Requirements: Write the next part of the article below on the indie Metroidvania "Before I Go," starting right after its final paragraph.
══ Text section
Why Before I Go Stands Out in the Sea of Indie Metroidvanias

Another week, another Metroidvania grabs headlines at Gamescom. But “Before I Go,” developed almost entirely by Jérôme Coppens, genuinely caught my attention-and not just because of another emotional trailer montage. In a genre absolutely stacked with nostalgia-driven tributes, it’s easy to feel jaded, but hearing that this game sold out demo slots during Steam Next Fest last year made me pay attention. A solo dev taking on a project this ambitious? That’s either the recipe for a standout indie darling, or a cautionary tale. Here’s where I think “Before I Go” lands, and why I’m rooting for Coppens’ dreamlike platformer.

  • Solo creator with 15 years’ industry experience-this isn’t a first-timer’s pet project
  • Heavy emotional themes exploring mortality-unusual for the action-platformer space
  • Staunch Metroidvania influences, but with a personal and psychological twist
  • Launching on all consoles and PC in 2026—ambitious for an independent team of one

The Metroidvania That Dares to Get Personal

The phrase “punishing Metroidvania” is practically a tag-line at this point, but Coppens seems poised to sidestep the usual genre clichés. The game’s premise—an allegorical journey towards death acceptance, seen through the perspective of an innocent child—immediately sets a more intimate tone than your average Super Metroid tribute. The promise of unconventional storytelling rooted in personal tragedy has me curious (and a little apprehensive), because let’s be honest: not every game gets the blend of emotion and challenge right. Too often, games slap on “melancholy” in the art direction and call it a day.

But Coppens talks about “Before I Go” as a tribute—not just to the games that forged his career (he explicitly calls out Guacamelee! and Axiom Verge alongside Super Metroid), but to a deep personal experience. This depth of motivation is either going to result in a project bursting with authenticity, or a game that overreaches. Either way, it sets up Before I Go as something more interesting than just another pixel art platformer.
════
══ Dataset section
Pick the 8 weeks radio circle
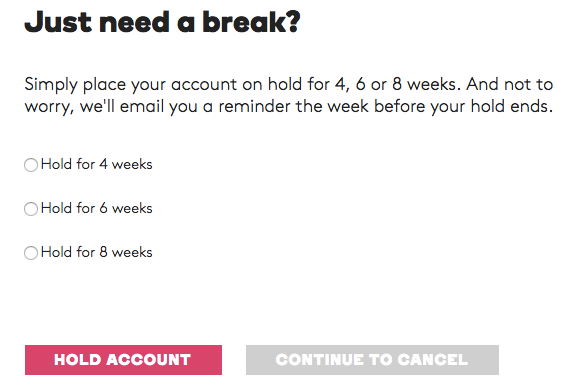Viewport: 574px width, 386px height. [31, 253]
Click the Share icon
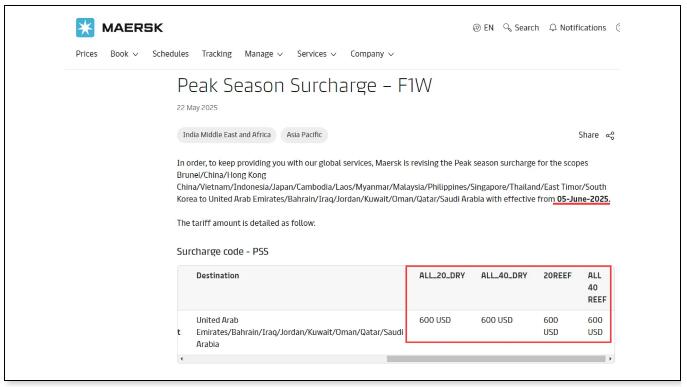The width and height of the screenshot is (687, 387). (610, 135)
════
Task output:
Designing for Challenge, Not Cheap Deaths

Punishing platforming is standard fare, but Coppens highlights “meticulously crafted” challenges and “intuitive, responsive… diligently tuned controls”—and after two decades of genre evolution, that bar is high. If I’m not screaming “my death was my fault” after falling for the umpteenth time, the whole house of cards collapses. This is where playing the Next Fest demo would’ve been clutch; word from those who did says it felt tough but fair, and the movement had weight. Honestly, that’s the make-or-break for these games: no matter how beautiful the art, if those hitboxes aren’t right, forget it.

Then there’s the non-linear world, classic Metroidvania power-up progression, and “unforgiving parasitic abominations” to overcome. Again, nothing revolutionary on paper, but I respect that Coppen’s not pretending to invent the wheel—he’s trying to evoke the sense of discovery and mastery only games like Hollow Knight or Ori can deliver. If it lands, it could be special. If it doesn’t, it’ll be lost in a very crowded crowd.

Indie Ambition: The Risks and Rewards

Announcing console versions for PS5, Xbox Series, Xbox One, and Switch isn’t something most indies do lightly—especially a solo operation. Getting those ports ready, playtested, and polished is a beast. But with a developer background spanning 15 years (and not just “two months in Unity,” which is all-too-common), Coppens at least brings serious technical chops. The fact Before I Go’s console release is nearly a year away (2026) is a double-edged sword: it gives time for polish, but it also means there’s plenty of room for delays or scope creep—especially for a solo dev about to enter the beta crunch.

What intrigues me most is the chance to see how far authenticity and personal storytelling can go in a genre dominated by aesthetics and action. Indie darlings like Celeste or Ori made their mark because they nailed both challenge and meaning. If Coppens can thread that needle, we could have something honestly memorable on our hands. If not, it’ll still be a fascinating attempt—and frankly, games need more swings like this.

TL;DR

Before I Go is shaping up to be more than another Metroidvania homage—it’s a personal, emotional deep-dive from a seasoned solo dev, aiming for the consoles that inspired him. It’s ambitious, risky, and absolutely worth keeping on your radar for 2026—if you care about games that mean something, not just another nostalgia trip.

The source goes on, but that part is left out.